10 Principles of P-CMM #
- In mature organizations, workforce capability is directly related to business performance.
- Workforce capability is a competitive issue and a source of strategic advantage.
- Workforce capability must be defined in relation to the organization’s strategic business objectives.
- Knowledge-intense work shifts the focus from job elements to workforce competencies.
- Capability can be measured and improved at multiple levels of the organization, including individuals, workgroups, workforce competencies, and the organization.
- An organization should invest in improving the capability of those workforce competencies that are critical to its core competency as a business.
- Operational management is responsible for the capability of the workforce.
- The improvement of workforce capability can be pursued as a process composed from proven practices and procedures.
- The organization is responsible for providing improvement opportunities, and individuals are responsible for taking advantage of them.
- Because technologies and organizational forms evolve rapidly, organizations must continually evolve their workforce practices and develop new workforce competencies.
I’m not sure how the word “people” got left out of the list entirely.

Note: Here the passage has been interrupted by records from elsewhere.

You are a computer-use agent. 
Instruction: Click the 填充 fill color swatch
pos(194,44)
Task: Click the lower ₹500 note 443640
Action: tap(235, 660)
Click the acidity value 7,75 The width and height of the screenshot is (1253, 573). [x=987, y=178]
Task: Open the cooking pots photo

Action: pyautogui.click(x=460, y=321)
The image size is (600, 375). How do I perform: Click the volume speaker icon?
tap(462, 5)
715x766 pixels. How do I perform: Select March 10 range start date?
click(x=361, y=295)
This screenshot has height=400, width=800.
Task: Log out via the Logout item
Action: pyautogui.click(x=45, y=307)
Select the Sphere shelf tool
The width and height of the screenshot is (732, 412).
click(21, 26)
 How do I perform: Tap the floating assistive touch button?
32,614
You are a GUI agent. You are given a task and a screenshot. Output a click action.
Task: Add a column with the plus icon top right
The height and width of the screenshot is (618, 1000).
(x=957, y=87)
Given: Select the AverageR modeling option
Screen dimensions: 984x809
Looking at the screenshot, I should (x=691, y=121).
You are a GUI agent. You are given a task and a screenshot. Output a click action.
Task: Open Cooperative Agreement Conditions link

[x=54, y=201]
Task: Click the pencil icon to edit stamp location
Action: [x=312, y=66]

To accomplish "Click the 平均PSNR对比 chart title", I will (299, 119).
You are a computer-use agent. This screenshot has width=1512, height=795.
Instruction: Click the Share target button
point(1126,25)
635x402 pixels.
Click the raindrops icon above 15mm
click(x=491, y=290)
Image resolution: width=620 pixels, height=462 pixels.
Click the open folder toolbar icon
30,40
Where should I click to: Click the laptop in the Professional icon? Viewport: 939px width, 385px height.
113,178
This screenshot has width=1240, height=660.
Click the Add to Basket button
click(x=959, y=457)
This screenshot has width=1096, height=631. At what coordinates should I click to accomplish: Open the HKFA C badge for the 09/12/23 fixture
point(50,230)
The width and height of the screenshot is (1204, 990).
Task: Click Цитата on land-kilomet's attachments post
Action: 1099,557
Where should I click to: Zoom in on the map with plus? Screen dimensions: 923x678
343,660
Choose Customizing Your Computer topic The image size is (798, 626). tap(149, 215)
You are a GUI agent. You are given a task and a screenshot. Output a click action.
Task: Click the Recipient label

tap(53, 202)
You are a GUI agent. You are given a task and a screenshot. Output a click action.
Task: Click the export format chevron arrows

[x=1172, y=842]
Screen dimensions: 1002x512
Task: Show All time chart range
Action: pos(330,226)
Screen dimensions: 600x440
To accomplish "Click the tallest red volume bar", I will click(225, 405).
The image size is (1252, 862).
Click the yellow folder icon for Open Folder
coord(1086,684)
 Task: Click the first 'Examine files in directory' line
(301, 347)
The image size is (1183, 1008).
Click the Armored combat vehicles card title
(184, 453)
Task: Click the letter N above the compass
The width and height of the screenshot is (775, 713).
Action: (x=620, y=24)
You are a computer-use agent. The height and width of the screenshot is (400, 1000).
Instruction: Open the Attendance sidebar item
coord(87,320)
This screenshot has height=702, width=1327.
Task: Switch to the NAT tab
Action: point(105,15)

Must have been a Categorical Workforce Misalignment from the Organization’s Strategic Logitudinal North Star, or something.
5 Levels, 22 Dimensions #
The 5 maturity levels of P-CMM:
- Initial - Workforce practices are ad hoc and inconsistent. Success depends on individual efforts.
- Managed - Basic workforce practices are established and managed at the project level.
- Defined - Standard workforce processes are defined and implemented across the organization.
- Predictable - Workforce practices are measured and controlled using quantitative techniques.
- Optimizing - Continuous improvement of workforce practices through innovation and optimization.
Red Flags #
It’s a leadership red flag when a company decides to spend millions of dollars on this kind of transformation. Ironically, it indicates a focus on the exact opposite of people, and is typical of a kind of cargo-cult CYA jargon-fetish that plagues the upper echelons of corporations. If an organization announces this kind of initiative, it means leadership has lost focus on its own human earth people and the products and services they create. Companies that have the kind of cash on hand to implement this have achieved some degree of success, and have lost the bead on how they got successful in the first place.
Don’t believe me? Here are the companies P-CMM touts as success stories:
Intel, IBM, Boeing, BAE SYSTEMS, Accenture, Tata Consultancy Services, Lockheed Martin.
These companies are certainly still around and still heavily capitalized. But when I look at that list, I see companies that have ceded their values and are now some combination of negligent, criminal, or hopelessly out of touch, spending the rest of their grandparents’ reputational capital trying to Increase Shareholder Value while the doors fly off the plane and the competition eats their collective lunch.